■ Records supplied
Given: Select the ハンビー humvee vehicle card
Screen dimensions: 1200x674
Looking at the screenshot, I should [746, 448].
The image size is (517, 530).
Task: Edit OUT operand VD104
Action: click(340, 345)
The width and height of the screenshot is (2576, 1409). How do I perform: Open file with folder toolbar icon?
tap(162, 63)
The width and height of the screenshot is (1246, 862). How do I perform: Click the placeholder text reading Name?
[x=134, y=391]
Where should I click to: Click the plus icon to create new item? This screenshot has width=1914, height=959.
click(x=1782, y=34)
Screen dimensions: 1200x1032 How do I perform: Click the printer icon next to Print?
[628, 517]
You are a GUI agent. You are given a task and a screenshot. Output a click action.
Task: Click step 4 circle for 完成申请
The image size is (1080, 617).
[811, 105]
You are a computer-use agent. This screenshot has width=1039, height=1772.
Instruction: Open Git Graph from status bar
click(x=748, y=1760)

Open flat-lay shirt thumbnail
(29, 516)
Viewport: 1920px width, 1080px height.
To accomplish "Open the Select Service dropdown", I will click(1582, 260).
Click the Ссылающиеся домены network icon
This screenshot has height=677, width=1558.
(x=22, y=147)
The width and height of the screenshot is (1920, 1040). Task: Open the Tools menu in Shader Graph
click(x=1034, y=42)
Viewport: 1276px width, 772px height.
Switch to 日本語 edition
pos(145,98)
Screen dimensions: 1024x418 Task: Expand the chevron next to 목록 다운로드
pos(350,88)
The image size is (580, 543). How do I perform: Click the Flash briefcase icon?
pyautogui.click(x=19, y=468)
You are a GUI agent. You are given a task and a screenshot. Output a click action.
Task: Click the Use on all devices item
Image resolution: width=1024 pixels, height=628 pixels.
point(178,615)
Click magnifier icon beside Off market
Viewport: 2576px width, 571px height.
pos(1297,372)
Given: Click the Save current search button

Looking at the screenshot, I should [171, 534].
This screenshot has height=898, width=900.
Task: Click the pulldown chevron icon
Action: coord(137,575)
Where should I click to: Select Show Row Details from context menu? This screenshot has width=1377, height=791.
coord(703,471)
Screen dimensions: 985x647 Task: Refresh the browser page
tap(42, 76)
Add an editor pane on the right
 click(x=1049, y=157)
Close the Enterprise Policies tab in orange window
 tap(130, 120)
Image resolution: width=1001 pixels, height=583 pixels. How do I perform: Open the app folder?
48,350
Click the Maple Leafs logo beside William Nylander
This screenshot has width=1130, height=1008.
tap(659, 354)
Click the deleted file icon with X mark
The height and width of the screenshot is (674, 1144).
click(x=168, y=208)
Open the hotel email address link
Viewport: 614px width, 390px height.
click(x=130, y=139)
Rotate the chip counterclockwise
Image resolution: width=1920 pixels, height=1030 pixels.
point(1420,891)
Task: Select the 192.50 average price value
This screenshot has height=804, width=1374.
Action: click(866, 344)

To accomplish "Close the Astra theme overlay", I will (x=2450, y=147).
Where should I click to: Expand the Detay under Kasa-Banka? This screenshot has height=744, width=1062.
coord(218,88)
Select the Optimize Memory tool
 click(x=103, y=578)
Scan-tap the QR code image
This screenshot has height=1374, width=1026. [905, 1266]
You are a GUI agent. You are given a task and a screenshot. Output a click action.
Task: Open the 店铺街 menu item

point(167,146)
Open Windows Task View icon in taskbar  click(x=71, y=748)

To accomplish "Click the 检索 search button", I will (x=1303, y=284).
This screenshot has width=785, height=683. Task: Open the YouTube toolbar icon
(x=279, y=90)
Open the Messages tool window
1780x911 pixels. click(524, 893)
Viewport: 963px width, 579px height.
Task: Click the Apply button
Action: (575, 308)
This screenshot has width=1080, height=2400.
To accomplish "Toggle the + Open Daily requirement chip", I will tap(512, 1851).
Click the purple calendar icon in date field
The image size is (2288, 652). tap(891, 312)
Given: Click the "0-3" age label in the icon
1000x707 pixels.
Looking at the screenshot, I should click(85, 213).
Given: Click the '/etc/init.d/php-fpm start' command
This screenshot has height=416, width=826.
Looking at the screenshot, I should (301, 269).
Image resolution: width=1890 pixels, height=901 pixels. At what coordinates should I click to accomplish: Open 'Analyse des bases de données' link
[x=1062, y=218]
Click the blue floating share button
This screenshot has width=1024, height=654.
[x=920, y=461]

■ What needs to be done
Reproduce verbatim every line of the records above, starting at the line containing "Click the deleted file icon with X mark" and running down through the line containing "(x=279, y=90)", with both of those lines included.

■ Exercise result
Click the deleted file icon with X mark
The height and width of the screenshot is (674, 1144).
click(x=168, y=208)
Open the hotel email address link
Viewport: 614px width, 390px height.
click(x=130, y=139)
Rotate the chip counterclockwise
Image resolution: width=1920 pixels, height=1030 pixels.
point(1420,891)
Task: Select the 192.50 average price value
This screenshot has height=804, width=1374.
Action: click(866, 344)

To accomplish "Close the Astra theme overlay", I will (x=2450, y=147).
Where should I click to: Expand the Detay under Kasa-Banka? This screenshot has height=744, width=1062.
coord(218,88)
Select the Optimize Memory tool
 click(x=103, y=578)
Scan-tap the QR code image
This screenshot has height=1374, width=1026. [905, 1266]
You are a GUI agent. You are given a task and a screenshot. Output a click action.
Task: Open the 店铺街 menu item

point(167,146)
Open Windows Task View icon in taskbar  click(x=71, y=748)

To accomplish "Click the 检索 search button", I will (x=1303, y=284).
This screenshot has width=785, height=683. Task: Open the YouTube toolbar icon
(x=279, y=90)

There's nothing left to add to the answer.